STARBASE comes to Goodfellow

  • Published
  • By Senior Airman Scott Jackson
  • 17th Training Wing Public Affairs

Barbara Koscak and Mike O’Toole of the Department of Defense STARBASE program met with both Goodfellow and San Angelo civic leadership to discuss STARBASE opening a campus on base, June 27.

 

The program focuses on elementary students primarily in the fifth grade. The goal being to motivate them to explore Science, Technology, Engineering and Math fields as they continue their education.

 

 “Everything is three hours away from here,” said Dr. Carol Ann Bonds, San Angelo Independent School District, retired. “Children here need something like this to make them aware of opportunities. Some of them will never know otherwise.”

 

The representatives came to survey and tour the base to see if it’d benefit from having the program and if it had to community to support it.

 

 “We were caught off guard,” said O’Toole. “Even the county judge was at the table.
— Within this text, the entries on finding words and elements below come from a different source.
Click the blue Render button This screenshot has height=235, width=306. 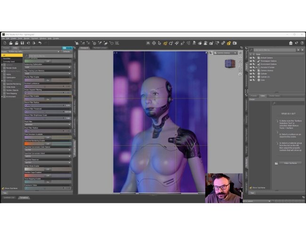(67, 48)
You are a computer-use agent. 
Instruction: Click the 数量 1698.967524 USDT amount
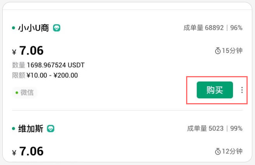(48, 65)
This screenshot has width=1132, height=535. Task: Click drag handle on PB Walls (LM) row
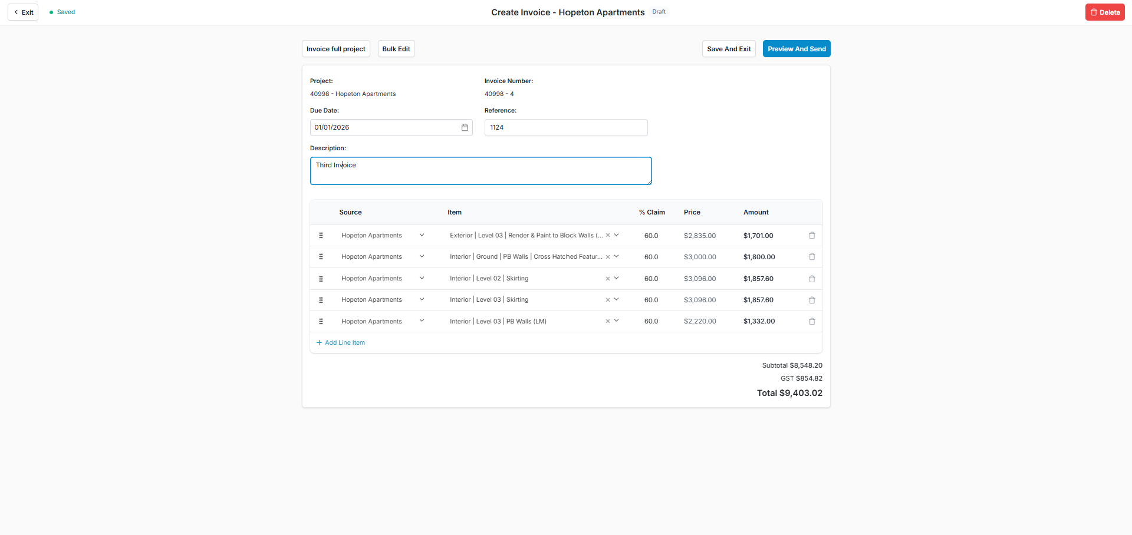(x=321, y=322)
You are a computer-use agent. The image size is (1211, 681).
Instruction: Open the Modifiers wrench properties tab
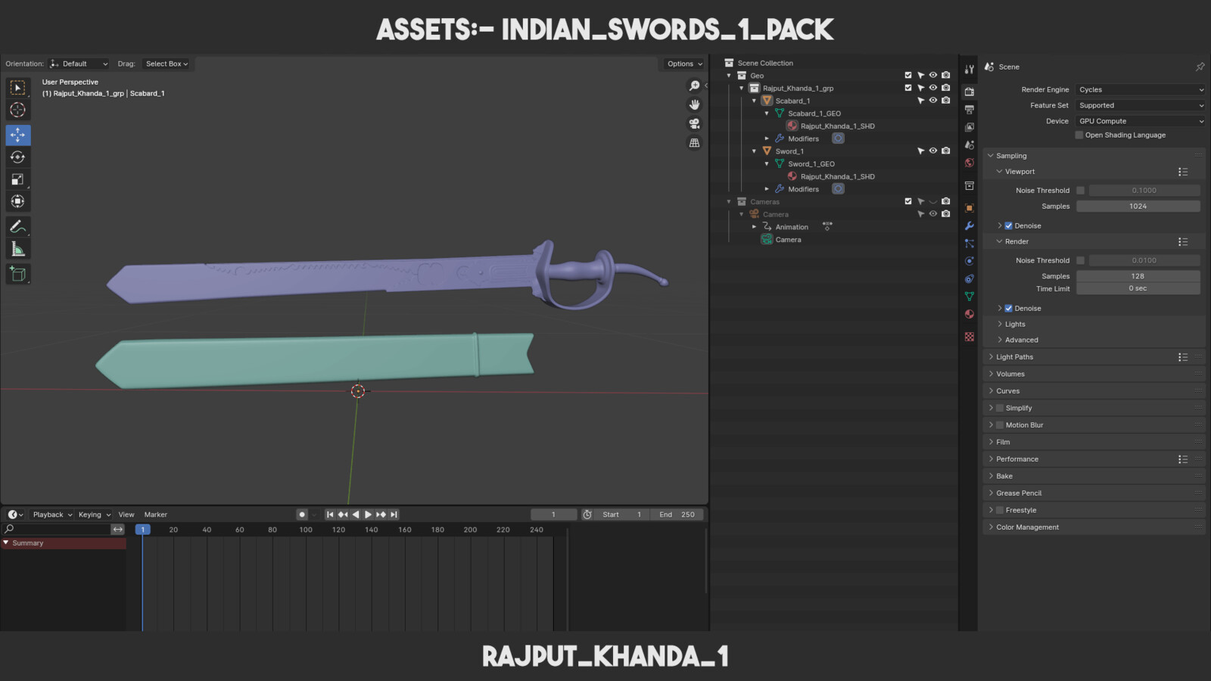tap(970, 225)
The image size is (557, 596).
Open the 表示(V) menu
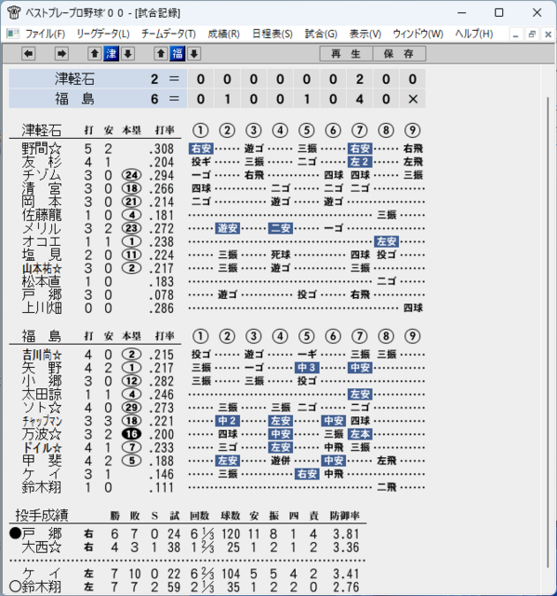coord(365,34)
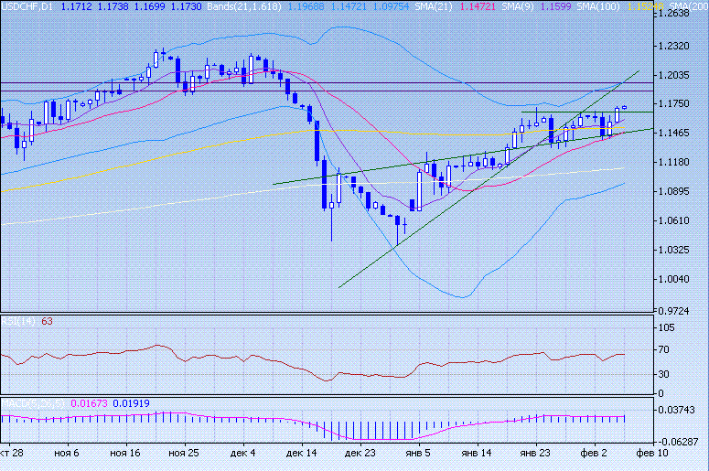Click the USDCHF,D1 symbol label
Screen dimensions: 709x471
(27, 6)
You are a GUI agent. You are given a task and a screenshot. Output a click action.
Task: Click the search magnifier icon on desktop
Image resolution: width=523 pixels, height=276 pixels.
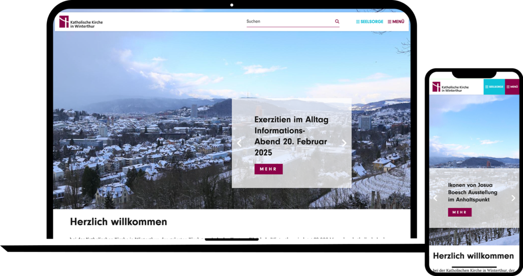point(337,22)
I did not expect that.”

 

The program engages students through the inquiry-based curriculum with its hands-on experiential activities. The course work ranges from study of Newton's Laws to Bernoulli's principle; exploring nanotechnology, navigation and mapping. They also learn to apply their knowledge through use of computers to design space stations, drive all-terrain vehicles and submersibles. Math is central throughout the curriculum and students use metric measurement, estimation, calculation geometry and data analysis to solve questions. Teamwork is integral as they work together to explore, explain, elaborate and evaluate concepts.

 

Since the academies are located in different branches of the military this experience is highly varied.  Students may discuss how chemical fires are extinguished, learn how injured are transported, explore the cockpit of an F-18 or the interior of a submarine.

 

The program first originated in Detroit, Michigan as Project STARS in 1991. The curriculum, designed by Barbara Koscak and Rick Simms, focused on exposing at-risk youth, (4-6 grade) to innovative hands-on activities in science, technology and mathematics based on the physics of flight. Under the guidance of Brig. Gen. David Arendts, 127th wing commander at Selfridge Air National Guard Base, students were invited to Selfridge to participate and witness the application of scientific concepts in a “real world” setting.

 

In FY 1993, the U.S. Congress appropriated funds for the program in seven states. There are locations spread across the United States and its territories. To accommodate the growing demand for additional STEM programs, a structured after school mentoring program, STARBASE 2.0, for middle school students was piloted in 2010 at five locations.  The program’s success relies on collaboration between the sponsoring military unit and STARBASE Academy, the school district, and local communities.  The goal is for each STARBASE Academy to sponsor a 2.0 program.

 

Goodfellow is set to host the program come September.